Critically, the work provides evidence to help protect chemistry from resistance.

The wheat trial series is the oldest, going back to 1994, with the barley series beginning in 2002 and the oilseed rape series starting in 2006.

Value for money?

The AHDB sector plan for Cereals & Oilseeds has scope to fund independent product testing, if it is likely to provide a good return on investment.

However, calculating such returns is a challenge for many research projects, including fungicide performance.

The project’s information is just one part of a complex decision-making process. Often, results arrive at the farm indirectly too (via an agronomist).

In 2021, AHDB commissioned an independent evaluation. The evaluators worked with farmers (150), all advised by independent agronomists, and identified a typical net yield gain worth £17.67 per hectare associated with a change to a superior fungicide product.

With this figure in mind, it would only take a few thousand hectares treated with superior products to cover the cost of the project (approximately £125,500 per year).

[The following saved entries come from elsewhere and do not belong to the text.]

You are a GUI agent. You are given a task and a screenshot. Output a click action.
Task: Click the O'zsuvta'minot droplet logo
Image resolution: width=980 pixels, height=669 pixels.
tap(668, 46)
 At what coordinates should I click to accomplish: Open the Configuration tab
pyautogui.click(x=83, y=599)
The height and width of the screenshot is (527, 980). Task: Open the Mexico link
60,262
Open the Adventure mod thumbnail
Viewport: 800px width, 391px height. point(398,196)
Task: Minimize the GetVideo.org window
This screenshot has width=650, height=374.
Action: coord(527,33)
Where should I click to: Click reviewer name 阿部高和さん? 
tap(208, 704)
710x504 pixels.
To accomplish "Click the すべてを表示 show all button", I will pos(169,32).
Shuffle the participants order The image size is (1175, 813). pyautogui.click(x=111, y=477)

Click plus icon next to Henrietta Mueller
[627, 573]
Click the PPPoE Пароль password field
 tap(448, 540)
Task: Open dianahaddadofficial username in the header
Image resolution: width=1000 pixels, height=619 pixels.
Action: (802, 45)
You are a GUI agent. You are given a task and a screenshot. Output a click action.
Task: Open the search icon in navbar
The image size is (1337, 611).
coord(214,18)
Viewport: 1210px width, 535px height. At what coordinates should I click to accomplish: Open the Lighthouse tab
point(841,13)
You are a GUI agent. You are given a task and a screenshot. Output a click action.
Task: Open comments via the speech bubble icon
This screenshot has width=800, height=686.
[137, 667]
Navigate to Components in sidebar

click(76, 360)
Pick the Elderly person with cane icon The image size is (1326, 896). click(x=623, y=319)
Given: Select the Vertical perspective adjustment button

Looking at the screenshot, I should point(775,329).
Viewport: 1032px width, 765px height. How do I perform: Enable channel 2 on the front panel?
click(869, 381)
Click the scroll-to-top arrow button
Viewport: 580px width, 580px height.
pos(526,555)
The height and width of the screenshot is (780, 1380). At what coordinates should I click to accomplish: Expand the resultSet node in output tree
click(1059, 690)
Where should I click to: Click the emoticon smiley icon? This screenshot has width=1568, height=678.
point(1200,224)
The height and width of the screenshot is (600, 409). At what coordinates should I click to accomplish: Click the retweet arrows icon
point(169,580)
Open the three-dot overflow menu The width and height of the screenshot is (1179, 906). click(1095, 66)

Although the calculation did not include costs saved/incurred or reduced doses, it did give the sector council confidence to continue investment in the project.

Improving the project

As part of the evaluation, telephone interviews (17) identified ways to improve the project.

Generally, agronomists felt well informed and were reasonably happy with the data. AHDB works closely with agronomists because of their role in developing practical field-level recommendations. It is why results are released at the AHDB Agronomy Conference each December.

However, the focus on the agronomist may come at a cost, with a feeling that the project is too disconnected from farmers.

The group had a clear message: AHDB must communicate directly with levy payers and focus on key changes and trends.

In response, the sector plan pledges to make fungicide performance data even more accessible.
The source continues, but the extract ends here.